Task requirements:
Line by line, restate the listing below without any change.

Provided data:
--------------------------------
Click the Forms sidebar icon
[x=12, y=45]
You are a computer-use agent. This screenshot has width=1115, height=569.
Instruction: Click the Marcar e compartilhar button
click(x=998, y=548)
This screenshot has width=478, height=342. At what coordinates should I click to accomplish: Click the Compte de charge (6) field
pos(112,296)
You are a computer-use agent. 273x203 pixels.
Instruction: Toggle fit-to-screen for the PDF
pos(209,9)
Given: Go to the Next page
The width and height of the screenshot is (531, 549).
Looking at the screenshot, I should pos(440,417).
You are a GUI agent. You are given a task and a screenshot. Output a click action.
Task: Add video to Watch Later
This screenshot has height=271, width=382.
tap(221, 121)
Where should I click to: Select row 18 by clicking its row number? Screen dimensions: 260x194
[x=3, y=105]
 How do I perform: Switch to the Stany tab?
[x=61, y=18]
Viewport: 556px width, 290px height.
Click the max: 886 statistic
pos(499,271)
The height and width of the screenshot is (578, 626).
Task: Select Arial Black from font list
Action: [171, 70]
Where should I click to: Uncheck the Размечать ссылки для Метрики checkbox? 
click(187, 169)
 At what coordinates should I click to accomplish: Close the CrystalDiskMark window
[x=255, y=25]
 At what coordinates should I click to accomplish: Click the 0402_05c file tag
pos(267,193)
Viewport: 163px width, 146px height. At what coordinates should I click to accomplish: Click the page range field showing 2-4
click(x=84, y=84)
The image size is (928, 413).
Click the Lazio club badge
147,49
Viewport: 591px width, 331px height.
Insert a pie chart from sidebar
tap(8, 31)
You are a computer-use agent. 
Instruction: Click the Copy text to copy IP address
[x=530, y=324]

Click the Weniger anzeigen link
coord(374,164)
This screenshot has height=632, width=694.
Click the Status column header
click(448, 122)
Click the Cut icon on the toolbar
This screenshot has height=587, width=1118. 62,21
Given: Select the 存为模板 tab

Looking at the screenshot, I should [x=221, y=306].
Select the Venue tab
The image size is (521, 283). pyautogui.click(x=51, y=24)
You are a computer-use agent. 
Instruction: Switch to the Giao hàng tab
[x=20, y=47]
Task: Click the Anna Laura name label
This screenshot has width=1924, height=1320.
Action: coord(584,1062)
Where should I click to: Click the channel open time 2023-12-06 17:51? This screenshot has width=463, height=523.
--------------------------------
Exercise result:
Click the Forms sidebar icon
[x=12, y=45]
You are a computer-use agent. This screenshot has width=1115, height=569.
Instruction: Click the Marcar e compartilhar button
click(x=998, y=548)
This screenshot has width=478, height=342. At what coordinates should I click to accomplish: Click the Compte de charge (6) field
pos(112,296)
You are a computer-use agent. 273x203 pixels.
Instruction: Toggle fit-to-screen for the PDF
pos(209,9)
Given: Go to the Next page
The width and height of the screenshot is (531, 549).
Looking at the screenshot, I should pos(440,417).
You are a GUI agent. You are given a task and a screenshot. Output a click action.
Task: Add video to Watch Later
This screenshot has height=271, width=382.
tap(221, 121)
Where should I click to: Select row 18 by clicking its row number? Screen dimensions: 260x194
[x=3, y=105]
 How do I perform: Switch to the Stany tab?
[x=61, y=18]
Viewport: 556px width, 290px height.
Click the max: 886 statistic
pos(499,271)
The height and width of the screenshot is (578, 626).
Task: Select Arial Black from font list
Action: [171, 70]
Where should I click to: Uncheck the Размечать ссылки для Метрики checkbox? 
click(187, 169)
 At what coordinates should I click to accomplish: Close the CrystalDiskMark window
[x=255, y=25]
 At what coordinates should I click to accomplish: Click the 0402_05c file tag
pos(267,193)
Viewport: 163px width, 146px height. At what coordinates should I click to accomplish: Click the page range field showing 2-4
click(x=84, y=84)
The image size is (928, 413).
Click the Lazio club badge
147,49
Viewport: 591px width, 331px height.
Insert a pie chart from sidebar
tap(8, 31)
You are a computer-use agent. 
Instruction: Click the Copy text to copy IP address
[x=530, y=324]

Click the Weniger anzeigen link
coord(374,164)
This screenshot has height=632, width=694.
Click the Status column header
click(448, 122)
Click the Cut icon on the toolbar
This screenshot has height=587, width=1118. 62,21
Given: Select the 存为模板 tab

Looking at the screenshot, I should [x=221, y=306].
Select the Venue tab
The image size is (521, 283). pyautogui.click(x=51, y=24)
You are a computer-use agent. 
Instruction: Switch to the Giao hàng tab
[x=20, y=47]
Task: Click the Anna Laura name label
This screenshot has width=1924, height=1320.
Action: coord(584,1062)
Where should I click to: Click the channel open time 2023-12-06 17:51? This screenshot has width=463, height=523.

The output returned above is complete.